• **Work order**:
In the entries that follow, find every line containing "computer" and copy it.
========================================================================
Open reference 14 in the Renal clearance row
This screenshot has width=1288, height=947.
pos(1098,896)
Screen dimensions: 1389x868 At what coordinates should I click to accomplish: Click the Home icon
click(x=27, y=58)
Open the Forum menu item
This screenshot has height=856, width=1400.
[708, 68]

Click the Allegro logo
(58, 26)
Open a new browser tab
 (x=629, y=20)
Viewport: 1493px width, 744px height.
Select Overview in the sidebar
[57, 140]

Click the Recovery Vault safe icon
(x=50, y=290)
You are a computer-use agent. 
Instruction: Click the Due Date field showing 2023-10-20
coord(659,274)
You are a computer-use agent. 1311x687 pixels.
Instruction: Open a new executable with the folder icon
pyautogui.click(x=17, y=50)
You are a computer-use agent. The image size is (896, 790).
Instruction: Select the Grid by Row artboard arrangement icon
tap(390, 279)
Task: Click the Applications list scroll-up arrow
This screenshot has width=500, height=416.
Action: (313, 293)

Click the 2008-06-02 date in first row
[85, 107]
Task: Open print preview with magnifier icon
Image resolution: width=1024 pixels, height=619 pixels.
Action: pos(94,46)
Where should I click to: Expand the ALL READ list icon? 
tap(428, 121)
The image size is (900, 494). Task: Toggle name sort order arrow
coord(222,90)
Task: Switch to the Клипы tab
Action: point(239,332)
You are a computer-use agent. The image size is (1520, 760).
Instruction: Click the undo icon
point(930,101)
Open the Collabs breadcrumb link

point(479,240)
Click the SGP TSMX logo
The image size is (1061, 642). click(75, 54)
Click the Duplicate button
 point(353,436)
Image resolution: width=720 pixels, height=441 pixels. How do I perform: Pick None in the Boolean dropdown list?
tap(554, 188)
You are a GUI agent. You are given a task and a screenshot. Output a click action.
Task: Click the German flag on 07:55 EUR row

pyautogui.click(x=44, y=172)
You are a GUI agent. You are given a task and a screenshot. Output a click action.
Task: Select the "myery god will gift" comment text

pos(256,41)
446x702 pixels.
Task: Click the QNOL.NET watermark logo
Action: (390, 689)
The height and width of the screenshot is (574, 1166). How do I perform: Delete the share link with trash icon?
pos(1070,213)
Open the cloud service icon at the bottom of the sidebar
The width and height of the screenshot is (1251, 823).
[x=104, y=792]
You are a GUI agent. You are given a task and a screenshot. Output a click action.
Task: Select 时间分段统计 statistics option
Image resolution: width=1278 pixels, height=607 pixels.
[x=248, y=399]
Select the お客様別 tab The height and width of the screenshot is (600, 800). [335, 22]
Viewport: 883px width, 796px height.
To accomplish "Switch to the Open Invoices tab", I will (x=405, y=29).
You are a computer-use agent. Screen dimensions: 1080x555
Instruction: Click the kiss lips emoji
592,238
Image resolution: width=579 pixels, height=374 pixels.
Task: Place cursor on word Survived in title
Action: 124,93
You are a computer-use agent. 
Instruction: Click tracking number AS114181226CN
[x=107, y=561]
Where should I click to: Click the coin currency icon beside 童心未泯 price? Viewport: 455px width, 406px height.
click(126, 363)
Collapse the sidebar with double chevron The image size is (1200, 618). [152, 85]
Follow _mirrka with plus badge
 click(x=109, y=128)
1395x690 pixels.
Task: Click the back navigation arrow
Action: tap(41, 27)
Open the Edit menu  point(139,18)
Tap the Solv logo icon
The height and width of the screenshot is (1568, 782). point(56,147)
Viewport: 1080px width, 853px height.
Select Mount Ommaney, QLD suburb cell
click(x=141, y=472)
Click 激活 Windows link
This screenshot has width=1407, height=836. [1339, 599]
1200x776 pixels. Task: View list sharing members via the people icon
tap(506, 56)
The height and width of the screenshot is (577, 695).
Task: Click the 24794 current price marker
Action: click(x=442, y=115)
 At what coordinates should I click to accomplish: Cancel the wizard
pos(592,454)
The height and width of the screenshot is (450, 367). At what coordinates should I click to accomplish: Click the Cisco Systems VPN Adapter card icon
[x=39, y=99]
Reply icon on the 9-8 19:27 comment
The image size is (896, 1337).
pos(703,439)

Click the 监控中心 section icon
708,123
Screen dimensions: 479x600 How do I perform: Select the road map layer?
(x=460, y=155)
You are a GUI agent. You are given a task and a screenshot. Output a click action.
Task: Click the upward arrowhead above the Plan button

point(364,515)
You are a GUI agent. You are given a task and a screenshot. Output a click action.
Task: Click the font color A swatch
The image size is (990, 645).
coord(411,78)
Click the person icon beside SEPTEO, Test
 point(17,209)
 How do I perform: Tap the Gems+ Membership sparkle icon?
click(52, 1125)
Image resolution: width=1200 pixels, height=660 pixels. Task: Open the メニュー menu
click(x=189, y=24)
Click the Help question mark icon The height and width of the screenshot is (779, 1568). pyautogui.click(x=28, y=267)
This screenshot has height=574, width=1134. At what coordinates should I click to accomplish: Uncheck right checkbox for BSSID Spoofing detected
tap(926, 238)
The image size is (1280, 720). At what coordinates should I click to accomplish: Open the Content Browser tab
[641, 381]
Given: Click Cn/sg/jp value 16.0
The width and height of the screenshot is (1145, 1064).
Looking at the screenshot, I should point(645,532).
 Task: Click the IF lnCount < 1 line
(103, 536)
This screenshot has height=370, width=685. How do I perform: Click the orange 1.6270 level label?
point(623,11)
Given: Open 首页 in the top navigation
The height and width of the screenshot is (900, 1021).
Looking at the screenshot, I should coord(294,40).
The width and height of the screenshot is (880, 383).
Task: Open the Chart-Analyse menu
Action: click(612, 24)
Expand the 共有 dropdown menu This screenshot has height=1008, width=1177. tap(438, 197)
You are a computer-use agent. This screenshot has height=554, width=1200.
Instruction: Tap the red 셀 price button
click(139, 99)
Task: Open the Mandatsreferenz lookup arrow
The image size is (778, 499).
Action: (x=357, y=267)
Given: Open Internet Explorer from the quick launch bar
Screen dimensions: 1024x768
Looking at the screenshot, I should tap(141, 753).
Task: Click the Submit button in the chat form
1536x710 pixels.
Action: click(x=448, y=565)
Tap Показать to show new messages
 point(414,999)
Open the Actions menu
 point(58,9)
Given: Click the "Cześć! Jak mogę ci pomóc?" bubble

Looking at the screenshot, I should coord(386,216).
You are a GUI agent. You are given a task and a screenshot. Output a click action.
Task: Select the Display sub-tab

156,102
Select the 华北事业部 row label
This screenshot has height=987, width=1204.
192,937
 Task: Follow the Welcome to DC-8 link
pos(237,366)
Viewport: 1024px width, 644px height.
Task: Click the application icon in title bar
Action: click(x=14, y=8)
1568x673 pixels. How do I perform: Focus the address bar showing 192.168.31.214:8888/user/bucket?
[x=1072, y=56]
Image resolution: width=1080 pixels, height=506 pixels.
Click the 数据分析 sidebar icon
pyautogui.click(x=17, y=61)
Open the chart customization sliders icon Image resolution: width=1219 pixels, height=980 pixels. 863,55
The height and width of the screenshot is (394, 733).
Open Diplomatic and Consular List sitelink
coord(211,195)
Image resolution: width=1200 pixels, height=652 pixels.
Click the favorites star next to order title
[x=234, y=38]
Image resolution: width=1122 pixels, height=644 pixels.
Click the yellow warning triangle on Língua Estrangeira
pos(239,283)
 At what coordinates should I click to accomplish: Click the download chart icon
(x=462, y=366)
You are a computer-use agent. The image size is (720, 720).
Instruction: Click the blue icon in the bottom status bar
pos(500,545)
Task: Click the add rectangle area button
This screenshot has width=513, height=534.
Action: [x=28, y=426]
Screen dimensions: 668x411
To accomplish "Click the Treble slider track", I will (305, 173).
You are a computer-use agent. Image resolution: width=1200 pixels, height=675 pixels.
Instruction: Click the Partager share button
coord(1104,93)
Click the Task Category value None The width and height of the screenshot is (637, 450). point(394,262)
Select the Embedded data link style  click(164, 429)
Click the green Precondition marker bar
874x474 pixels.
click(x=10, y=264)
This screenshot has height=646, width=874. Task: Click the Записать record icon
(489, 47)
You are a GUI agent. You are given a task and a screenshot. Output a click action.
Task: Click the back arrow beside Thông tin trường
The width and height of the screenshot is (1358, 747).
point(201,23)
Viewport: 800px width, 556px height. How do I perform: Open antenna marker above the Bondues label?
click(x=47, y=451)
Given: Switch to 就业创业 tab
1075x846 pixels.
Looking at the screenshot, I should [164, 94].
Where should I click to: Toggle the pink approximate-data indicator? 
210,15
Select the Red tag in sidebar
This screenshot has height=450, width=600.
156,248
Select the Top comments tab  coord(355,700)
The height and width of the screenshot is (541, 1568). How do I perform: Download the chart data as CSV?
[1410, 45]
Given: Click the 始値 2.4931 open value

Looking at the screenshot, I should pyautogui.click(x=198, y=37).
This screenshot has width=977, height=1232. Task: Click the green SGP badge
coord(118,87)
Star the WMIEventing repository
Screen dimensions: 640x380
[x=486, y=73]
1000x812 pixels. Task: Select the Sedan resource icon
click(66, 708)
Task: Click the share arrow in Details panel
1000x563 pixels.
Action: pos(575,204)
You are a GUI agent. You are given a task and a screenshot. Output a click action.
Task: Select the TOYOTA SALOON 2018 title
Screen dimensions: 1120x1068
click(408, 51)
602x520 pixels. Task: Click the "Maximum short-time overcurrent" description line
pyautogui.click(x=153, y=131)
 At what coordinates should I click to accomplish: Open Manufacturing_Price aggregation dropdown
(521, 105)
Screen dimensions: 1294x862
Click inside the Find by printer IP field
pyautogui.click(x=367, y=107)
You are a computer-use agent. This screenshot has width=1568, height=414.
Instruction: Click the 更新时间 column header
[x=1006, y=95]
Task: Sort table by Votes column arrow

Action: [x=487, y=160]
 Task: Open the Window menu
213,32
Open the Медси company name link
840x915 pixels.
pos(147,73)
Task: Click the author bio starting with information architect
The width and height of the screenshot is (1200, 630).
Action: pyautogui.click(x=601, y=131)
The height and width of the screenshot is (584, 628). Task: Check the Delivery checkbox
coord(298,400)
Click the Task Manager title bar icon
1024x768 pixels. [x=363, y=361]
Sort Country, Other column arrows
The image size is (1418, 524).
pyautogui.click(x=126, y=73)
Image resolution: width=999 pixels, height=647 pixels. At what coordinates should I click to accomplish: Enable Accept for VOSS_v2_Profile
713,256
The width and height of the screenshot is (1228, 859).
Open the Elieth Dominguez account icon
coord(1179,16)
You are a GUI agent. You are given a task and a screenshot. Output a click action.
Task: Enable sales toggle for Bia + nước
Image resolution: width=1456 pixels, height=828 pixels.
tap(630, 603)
========================================================================
• **Solution to the problem**:
You are a computer-use agent. 
You are a computer-use agent. 1311x687 pixels.
You are a computer-use agent. The image size is (896, 790).
You are a computer-use agent. The image size is (1520, 760).
You are a computer-use agent. Screen dimensions: 1080x555
You are a computer-use agent. 
You are a computer-use agent. This screenshot has height=554, width=1200.
You are a computer-use agent. The image size is (720, 720).
You are a computer-use agent. Image resolution: width=1200 pixels, height=675 pixels.
You are a computer-use agent. This screenshot has width=1568, height=414.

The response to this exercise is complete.